Henderson le da crédito a sus padres por haberla enseñado a servir a sus vecinos. Ella recuerda que conducían y ayudaban a los jóvenes del área. “Mis padres nos enseñaron a no ser egoístas y siempre pensar en lo que podríamos hacer para ayudar”, recordó. “Ellos inculcaron el dar, el cuidado, la bendición y el amor. Así es como estábamos conectados”.
 
Ahora, a menudo piensa en las palabras de su padre cuando algo sucedió: “Ahora que eres consciente del problema, ¿qué vas a hacer?”
 
“Te vuelves orientado a las soluciones”, dijo Henderson. “Aprendes a avanzar y no atascarte”.
 
Dijo que sus padres la ayudaron a prepararse para el ministerio. Ahora, sus palabras y hechos continúan empujándola a servir a pesar de los daños causados ​​por el agua.

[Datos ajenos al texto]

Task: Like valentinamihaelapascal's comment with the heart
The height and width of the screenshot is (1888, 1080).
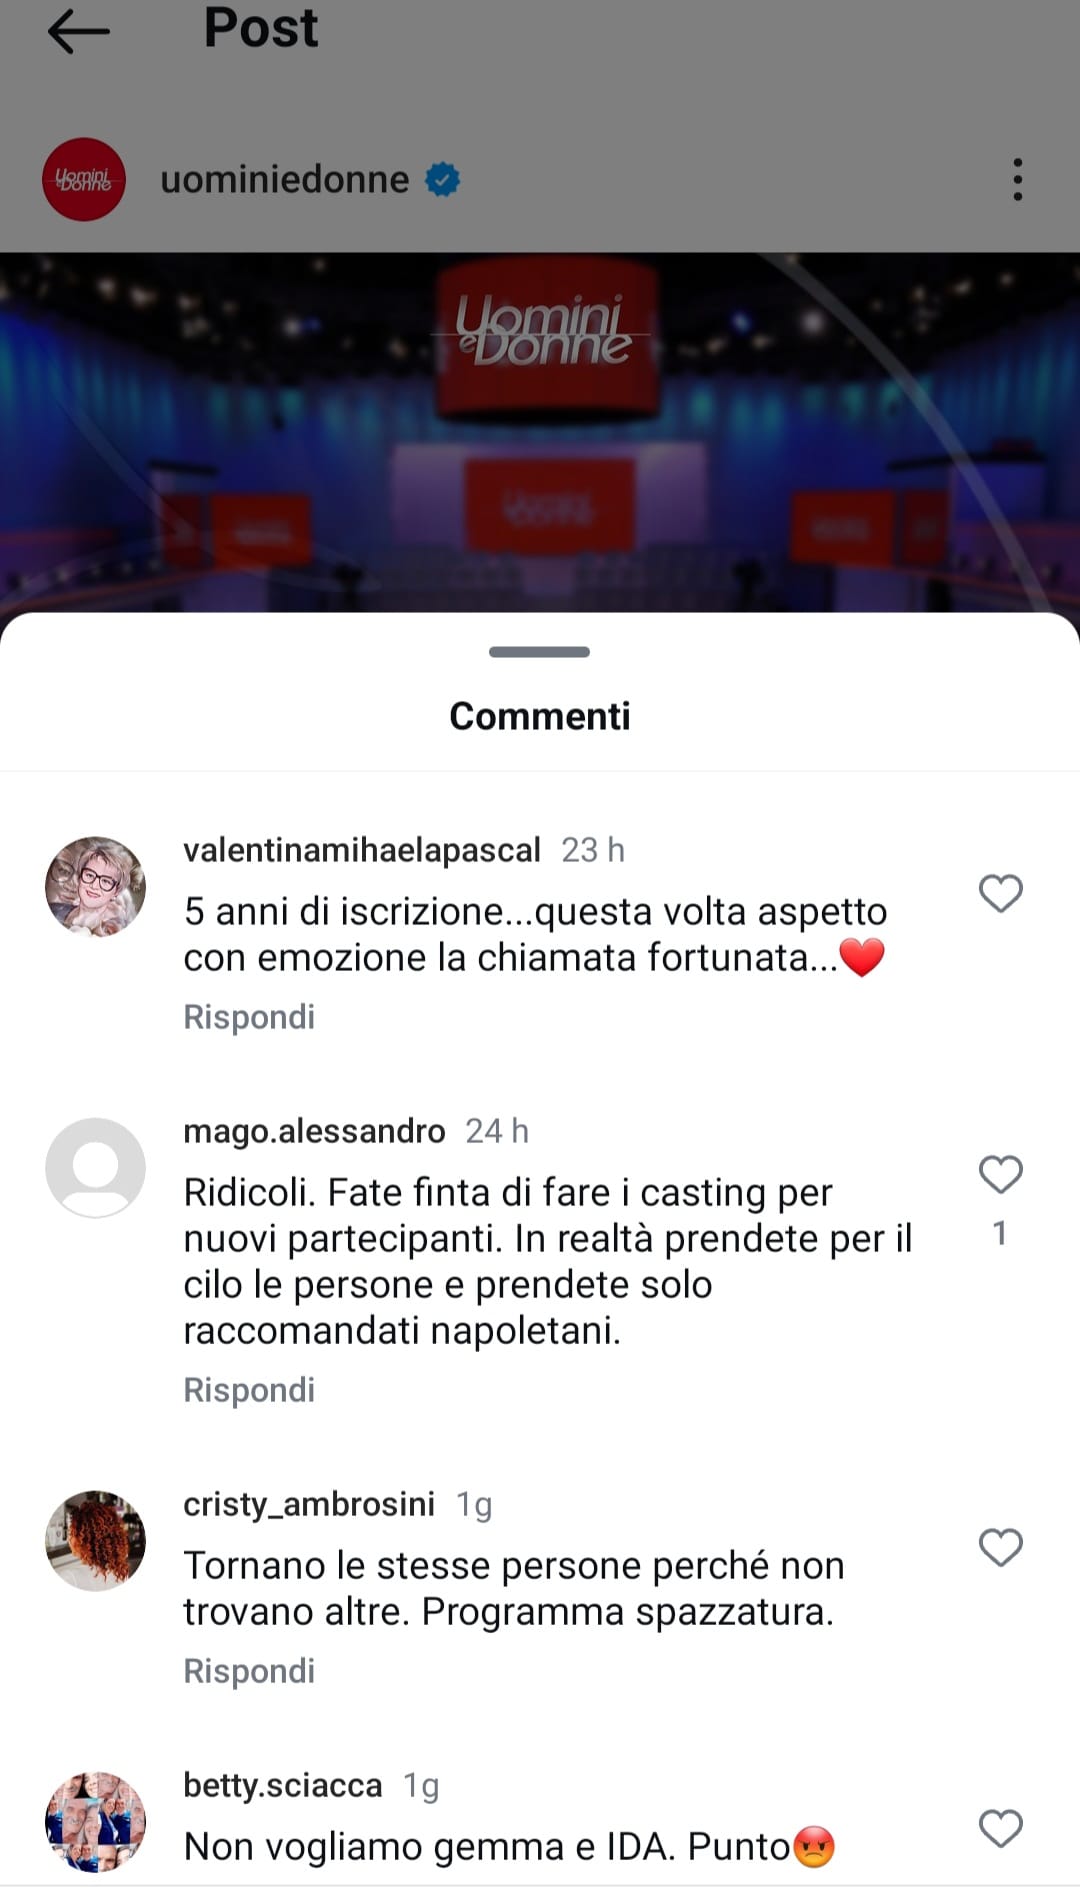Action: tap(1000, 893)
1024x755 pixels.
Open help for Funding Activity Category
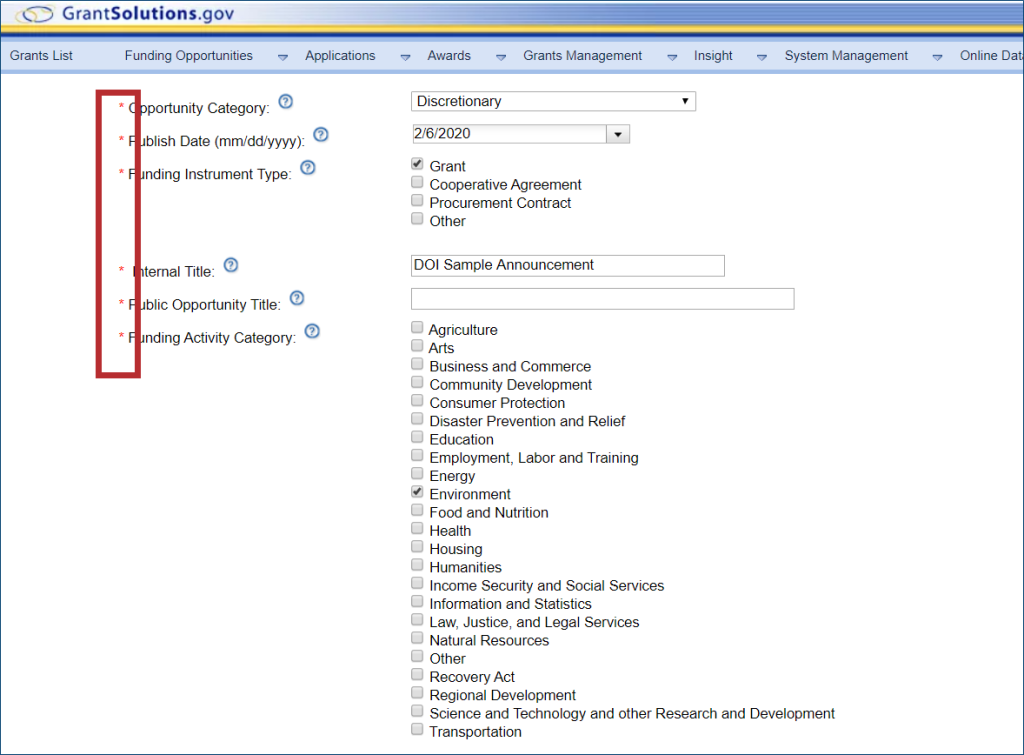(x=312, y=331)
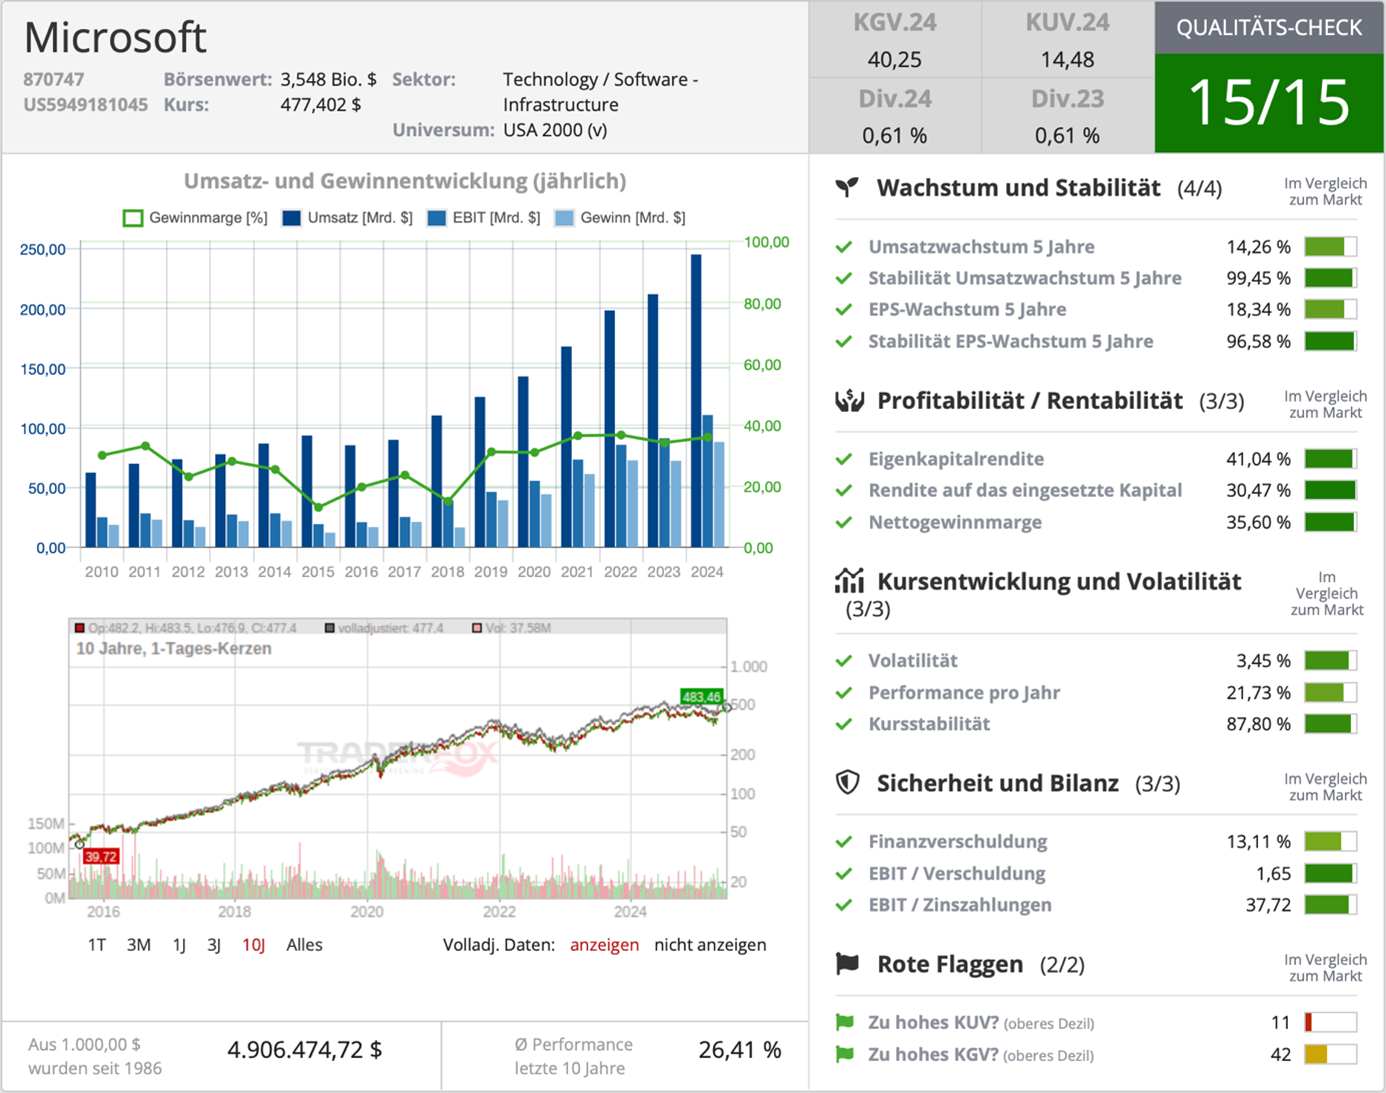The image size is (1386, 1093).
Task: Click the shield icon beside Sicherheit und Bilanz
Action: (847, 782)
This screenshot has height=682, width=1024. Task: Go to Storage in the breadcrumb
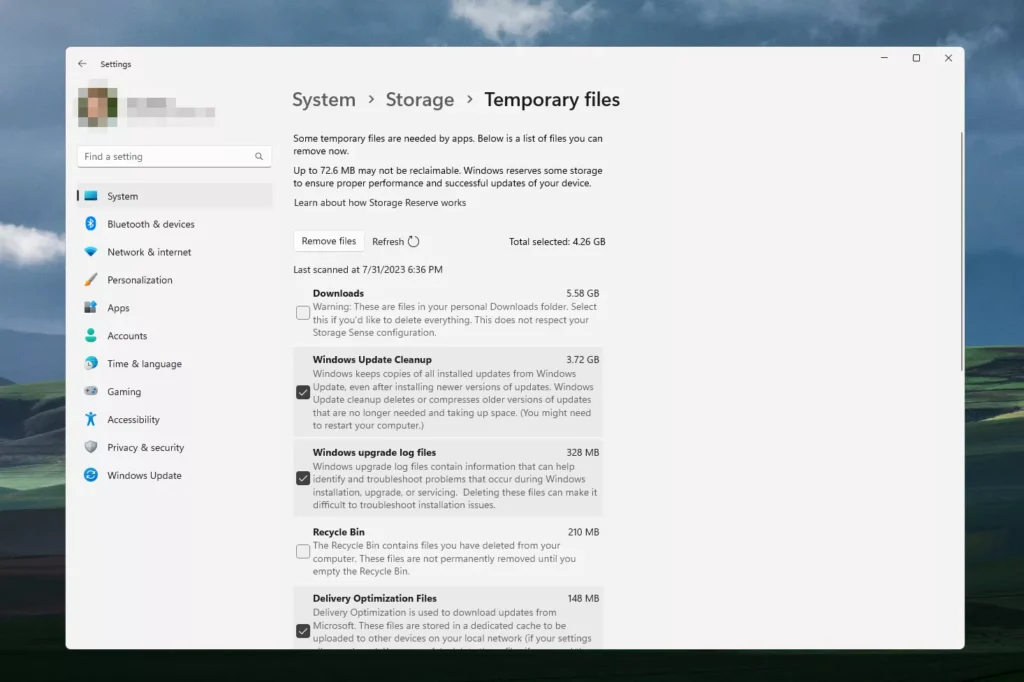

También se siente inspirada por los muchos miembros de la iglesia y su compromiso de ayudar a los demás y de trabajar para reparar su santuario.
 
Últimamente, Henderson está preocupada por la depresión, la ansiedad y el trauma en su vecindario, donde las familias están luchando después de una tormenta devastadora y un año de dificultades por el coronavirus. Ella espera acumular recursos para traer esperanza.
 
“Esta vez ha revelado el dolor de muchas maneras”, dijo. “Es desgarrador”.
 
Henderson dijo que procesar el dolor y pedir ayuda es tanto normal como saludable. “No tienes que ser el fuerte” dijo. “Ser capaz de saber que estás sufriendo es importante. Comienza el proceso de curación”.
 
De hecho, Henderson cree que la verdadera fuerza significa acudir el uno al otro y a Dios en busca de ayuda. “Es a través del cambio y la transición que experimentamos la transformación y el crecimiento”, dijo. “En estos tiempos difíciles, te das cuenta de lo vulnerable y frágil que eres y de cuánto no tienes el control. Confiar y saber que Dios está contigo trabajando, hay paz en eso”.
 
En medio de COVID-19, después de la tormenta, Henderson sugiere apoyarse en la fe y en los demás. “Es tan importante que no nos detengamos en el aislamiento”, dijo. “Empoderen a los demás, manténganse enfocados y manténganse ocupados haciendo el buen trabajo”.